Außerhalb des Dorfes gab es einen Hang, der zu einem dunklen Waldstück hinaufführte. Der sandige Boden war ganz mit Ginsterbüschen und Heidekraut bewachsen. Hierher flüchtete sich Clod, wenn die Unruhe ihn plagte, und erst spät am Abend kehrte er nach Hause zurück. Einmal, es war längst dunkel geworden und Clod wollte gerade zum Haus hinaufsteigen, sah er seine Eltern auf der Terrasse sitzen. Sie sprachen leise miteinander und der Schein der Laterne fiel auf ihre Gesichter. Als Clod seinen Namen hörte, blieb er überrascht stehen und lauschte zu ihnen hinauf.
»Morgen ist Neumond«, hörte er die Mutter sagen, »und die Frauen wollen die Flügel von den Türen holen.«
»So wird er wohl noch ein weiteres Jahr mit der Schule warten müssen.« Auch die Stimme des Vaters klang enttäuscht
Clod ließ sich auf die Stufen nieder und schlang die Arme um seine zitternden Knie.
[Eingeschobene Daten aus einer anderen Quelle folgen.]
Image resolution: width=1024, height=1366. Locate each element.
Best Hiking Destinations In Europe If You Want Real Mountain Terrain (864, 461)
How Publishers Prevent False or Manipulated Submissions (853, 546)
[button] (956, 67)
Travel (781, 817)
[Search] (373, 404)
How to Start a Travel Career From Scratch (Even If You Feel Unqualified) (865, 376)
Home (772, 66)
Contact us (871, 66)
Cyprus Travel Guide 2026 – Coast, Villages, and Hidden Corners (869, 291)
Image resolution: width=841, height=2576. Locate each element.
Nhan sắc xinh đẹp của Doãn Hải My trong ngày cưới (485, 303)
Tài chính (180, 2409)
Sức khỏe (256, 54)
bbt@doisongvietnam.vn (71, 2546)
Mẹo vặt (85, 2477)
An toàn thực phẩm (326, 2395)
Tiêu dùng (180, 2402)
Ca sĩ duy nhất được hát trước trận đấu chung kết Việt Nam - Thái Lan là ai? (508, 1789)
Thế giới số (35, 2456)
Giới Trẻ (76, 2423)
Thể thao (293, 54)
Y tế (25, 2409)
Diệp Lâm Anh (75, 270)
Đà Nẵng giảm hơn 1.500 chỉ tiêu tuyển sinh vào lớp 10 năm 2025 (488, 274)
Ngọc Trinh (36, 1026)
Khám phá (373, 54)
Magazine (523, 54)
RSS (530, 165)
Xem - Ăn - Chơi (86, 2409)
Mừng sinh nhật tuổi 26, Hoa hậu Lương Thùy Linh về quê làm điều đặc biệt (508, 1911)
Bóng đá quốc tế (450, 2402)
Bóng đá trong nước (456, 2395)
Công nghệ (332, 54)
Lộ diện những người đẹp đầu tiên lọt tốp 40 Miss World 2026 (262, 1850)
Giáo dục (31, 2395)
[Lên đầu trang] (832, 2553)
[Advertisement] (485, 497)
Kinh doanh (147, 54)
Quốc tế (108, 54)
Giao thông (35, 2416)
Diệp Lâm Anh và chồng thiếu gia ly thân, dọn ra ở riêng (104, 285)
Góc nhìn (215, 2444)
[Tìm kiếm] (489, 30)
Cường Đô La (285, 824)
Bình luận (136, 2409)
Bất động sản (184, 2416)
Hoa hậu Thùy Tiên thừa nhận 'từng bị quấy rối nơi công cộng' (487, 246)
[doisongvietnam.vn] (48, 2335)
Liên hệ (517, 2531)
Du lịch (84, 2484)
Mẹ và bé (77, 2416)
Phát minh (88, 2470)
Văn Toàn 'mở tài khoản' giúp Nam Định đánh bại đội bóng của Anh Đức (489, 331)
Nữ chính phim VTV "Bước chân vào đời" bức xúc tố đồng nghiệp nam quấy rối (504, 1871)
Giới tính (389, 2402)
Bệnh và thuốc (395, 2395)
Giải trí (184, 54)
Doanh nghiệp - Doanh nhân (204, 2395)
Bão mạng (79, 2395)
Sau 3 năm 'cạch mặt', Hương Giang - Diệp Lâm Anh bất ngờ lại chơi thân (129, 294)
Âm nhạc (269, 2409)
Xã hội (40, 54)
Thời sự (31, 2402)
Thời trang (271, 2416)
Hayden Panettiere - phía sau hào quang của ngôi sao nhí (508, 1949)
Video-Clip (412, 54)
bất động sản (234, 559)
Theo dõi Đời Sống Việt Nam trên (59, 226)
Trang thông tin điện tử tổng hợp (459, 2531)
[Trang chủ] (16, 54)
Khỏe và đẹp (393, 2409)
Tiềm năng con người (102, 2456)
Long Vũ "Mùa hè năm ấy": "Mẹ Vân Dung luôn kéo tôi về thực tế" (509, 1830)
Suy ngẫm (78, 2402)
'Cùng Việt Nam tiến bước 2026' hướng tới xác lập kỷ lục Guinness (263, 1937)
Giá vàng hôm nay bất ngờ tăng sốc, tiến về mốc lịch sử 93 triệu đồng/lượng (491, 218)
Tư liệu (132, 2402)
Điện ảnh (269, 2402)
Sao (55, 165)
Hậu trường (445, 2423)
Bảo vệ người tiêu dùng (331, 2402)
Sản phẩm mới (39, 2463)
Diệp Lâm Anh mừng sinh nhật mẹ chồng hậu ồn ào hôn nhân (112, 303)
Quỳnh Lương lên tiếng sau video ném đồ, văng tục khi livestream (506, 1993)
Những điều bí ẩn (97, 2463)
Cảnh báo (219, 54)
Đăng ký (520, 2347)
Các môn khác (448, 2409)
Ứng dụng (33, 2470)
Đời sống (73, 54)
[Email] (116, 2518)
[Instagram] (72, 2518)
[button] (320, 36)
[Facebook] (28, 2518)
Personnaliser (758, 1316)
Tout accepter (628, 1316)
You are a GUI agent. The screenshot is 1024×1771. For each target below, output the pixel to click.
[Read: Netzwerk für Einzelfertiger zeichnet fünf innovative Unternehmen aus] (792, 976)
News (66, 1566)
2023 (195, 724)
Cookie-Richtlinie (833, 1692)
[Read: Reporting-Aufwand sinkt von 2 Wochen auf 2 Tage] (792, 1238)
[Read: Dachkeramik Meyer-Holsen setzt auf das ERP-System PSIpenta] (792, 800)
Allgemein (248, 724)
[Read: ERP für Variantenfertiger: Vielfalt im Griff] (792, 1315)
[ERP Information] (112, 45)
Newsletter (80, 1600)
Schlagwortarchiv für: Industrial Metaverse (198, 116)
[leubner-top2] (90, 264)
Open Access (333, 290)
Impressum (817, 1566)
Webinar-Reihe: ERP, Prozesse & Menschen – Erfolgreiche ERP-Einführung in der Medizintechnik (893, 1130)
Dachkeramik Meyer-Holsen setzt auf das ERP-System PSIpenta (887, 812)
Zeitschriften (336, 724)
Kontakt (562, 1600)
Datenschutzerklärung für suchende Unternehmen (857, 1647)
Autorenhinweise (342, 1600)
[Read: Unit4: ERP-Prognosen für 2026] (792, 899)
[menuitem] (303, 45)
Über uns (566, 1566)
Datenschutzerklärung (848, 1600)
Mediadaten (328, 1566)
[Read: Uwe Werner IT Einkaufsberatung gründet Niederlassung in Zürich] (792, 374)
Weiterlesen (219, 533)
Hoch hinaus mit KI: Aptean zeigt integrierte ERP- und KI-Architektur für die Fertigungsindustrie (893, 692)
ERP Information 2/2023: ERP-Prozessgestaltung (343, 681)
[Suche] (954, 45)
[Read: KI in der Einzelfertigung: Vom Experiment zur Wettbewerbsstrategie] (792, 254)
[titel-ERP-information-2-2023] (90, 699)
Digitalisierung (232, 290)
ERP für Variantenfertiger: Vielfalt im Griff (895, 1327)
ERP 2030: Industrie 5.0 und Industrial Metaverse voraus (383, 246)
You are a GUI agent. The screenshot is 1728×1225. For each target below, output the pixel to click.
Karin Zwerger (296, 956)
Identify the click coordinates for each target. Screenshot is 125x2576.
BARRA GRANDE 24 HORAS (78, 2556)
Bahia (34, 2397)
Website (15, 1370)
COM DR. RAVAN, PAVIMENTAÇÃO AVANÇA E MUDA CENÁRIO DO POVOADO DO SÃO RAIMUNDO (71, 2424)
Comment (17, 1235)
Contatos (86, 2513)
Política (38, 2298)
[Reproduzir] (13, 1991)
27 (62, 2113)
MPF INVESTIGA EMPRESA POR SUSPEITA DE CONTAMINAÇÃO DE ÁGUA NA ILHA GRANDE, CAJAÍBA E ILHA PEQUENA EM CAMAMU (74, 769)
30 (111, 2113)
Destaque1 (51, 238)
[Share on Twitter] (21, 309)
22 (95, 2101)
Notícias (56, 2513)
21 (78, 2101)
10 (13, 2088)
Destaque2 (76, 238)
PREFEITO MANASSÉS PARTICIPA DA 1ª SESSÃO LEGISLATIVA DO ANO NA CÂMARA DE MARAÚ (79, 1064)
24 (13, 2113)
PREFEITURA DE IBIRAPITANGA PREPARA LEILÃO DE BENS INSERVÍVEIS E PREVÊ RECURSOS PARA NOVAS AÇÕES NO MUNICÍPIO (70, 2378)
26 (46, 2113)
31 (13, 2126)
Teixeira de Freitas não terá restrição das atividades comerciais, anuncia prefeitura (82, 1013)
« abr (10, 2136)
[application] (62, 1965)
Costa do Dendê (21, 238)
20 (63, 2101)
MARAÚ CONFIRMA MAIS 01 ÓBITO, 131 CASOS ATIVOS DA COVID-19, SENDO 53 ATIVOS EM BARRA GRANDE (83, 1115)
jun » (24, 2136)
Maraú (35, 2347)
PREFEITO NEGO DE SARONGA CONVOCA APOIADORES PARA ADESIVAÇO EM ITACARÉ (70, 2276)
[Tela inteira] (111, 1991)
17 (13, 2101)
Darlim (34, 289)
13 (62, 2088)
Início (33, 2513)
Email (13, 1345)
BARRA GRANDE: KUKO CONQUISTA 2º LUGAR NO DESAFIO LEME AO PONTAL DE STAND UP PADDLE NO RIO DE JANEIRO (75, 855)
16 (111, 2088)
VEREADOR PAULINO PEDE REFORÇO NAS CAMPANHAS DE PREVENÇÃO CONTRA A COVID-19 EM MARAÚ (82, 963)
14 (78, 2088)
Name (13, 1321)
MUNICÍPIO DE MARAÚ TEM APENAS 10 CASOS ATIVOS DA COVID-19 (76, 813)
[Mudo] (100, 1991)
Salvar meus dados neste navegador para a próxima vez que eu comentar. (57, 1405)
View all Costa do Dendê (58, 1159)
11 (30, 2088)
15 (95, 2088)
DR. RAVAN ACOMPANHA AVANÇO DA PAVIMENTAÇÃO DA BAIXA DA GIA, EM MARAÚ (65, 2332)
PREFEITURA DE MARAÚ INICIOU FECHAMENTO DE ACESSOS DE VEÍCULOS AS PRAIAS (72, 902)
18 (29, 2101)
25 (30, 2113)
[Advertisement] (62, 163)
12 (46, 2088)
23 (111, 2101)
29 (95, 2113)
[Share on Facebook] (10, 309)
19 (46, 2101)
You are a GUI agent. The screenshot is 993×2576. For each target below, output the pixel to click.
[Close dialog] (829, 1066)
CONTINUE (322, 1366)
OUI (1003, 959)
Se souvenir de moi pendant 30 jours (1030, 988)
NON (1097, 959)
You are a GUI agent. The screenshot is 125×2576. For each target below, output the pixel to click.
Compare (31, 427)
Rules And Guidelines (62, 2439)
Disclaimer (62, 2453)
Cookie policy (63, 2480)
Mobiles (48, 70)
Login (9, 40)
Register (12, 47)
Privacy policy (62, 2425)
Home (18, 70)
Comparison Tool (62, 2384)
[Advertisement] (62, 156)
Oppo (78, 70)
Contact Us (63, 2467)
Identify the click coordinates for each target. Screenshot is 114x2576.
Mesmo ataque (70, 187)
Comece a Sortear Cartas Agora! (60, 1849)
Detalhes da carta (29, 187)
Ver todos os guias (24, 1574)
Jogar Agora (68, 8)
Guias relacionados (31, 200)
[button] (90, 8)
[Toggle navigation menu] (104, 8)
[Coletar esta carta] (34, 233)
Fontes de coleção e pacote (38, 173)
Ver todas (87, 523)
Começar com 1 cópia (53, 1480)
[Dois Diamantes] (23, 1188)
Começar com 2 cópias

Es tat ihm weh, dass die Eltern sich Sorgen machten und dass er daran schuld war. Lange blieb er im Schutze der Dunkelheit auf der Treppe hocken. Es war ganz still, nur dann und wann wehte vom Nachbarhaus fröhliches Gelächter herüber. Später hörte Clod, wie der Vater sagte: »Wir müssen es ihm sagen. Ich werde morgen mit ihm reden.«
Da stand Clod leise auf und lief davon.
Von nun an war Clod fast jeden Tag auf dem Hang und mied die Gesellschaft der anderen Kinder. Manchmal nahm der Vater ihn mit in den Wald, um Holz für die Werkstätten auszusuchen, denn in Wabingen lebten die begabtesten Tischler und Zimmerleute der ganzen Umgebung. Sein Vater war einer von ihnen. An solchen Tagen ging es Clod gut, er war stolz und zufrieden. Manchmal nahm die Mutter ihn mit, um Pilze, Beeren und Kräuter zu sammeln. Dann lachten sie den ganzen Tag. Er fand es wunderbar, mit ihr allein zu sein, zumal er wusste, dass sie seinetwegen auf die Ausflüge mit den anderen Frauen verzichtete. Doch an den meisten Tagen verkroch er sich in den Büschen am Hang und haderte mit seinem Schicksal.
Eines Tages bemerkte er, dass jemand vom Wald her mit schnellen Schritten den Pfad herunterkam. Er duckte sich tief ins Gras und hielt den Atem an. Schon war er sicher, der Fremde würde vorübergehen, da verlangsamte er seine Schritte und blieb stehen.
»Sieh da, ein Wabs, der seine Flügel noch hat«, hörte Clod ihn sagen. In Clod flammte Ärger auf, doch seine Scham war größer als sein Zorn. Er sprang auf und wollte an dem Fremden vorbeilaufen, aber der hielt ihn fest und drückte ihn zurück ins Gras.
»Sei nicht gleich beleidigt!«, sagte er und lachte.
Clod fühlte sich überrumpelt und schnaufte empört. Als er den Blick hob, sah er in das Gesicht eines jungen Mannes. Er war verblüfft, als der Fremde ihn fragte: »Wann wird das Fest sein?«
Clod zögerte mit seiner Antwort. »Bald, beim nächsten Vollmond.«
»Beim Vollmond!«, rief der Mann erstaunt, und für einen Moment blitzten seine Augen auf. »Und du glaubst nicht, dass du es noch schaffst?«.
Clod schüttelte den Kopf. Was sollten diese Fragen? Niemand glaubte daran, dass er es noch schaffen könnte.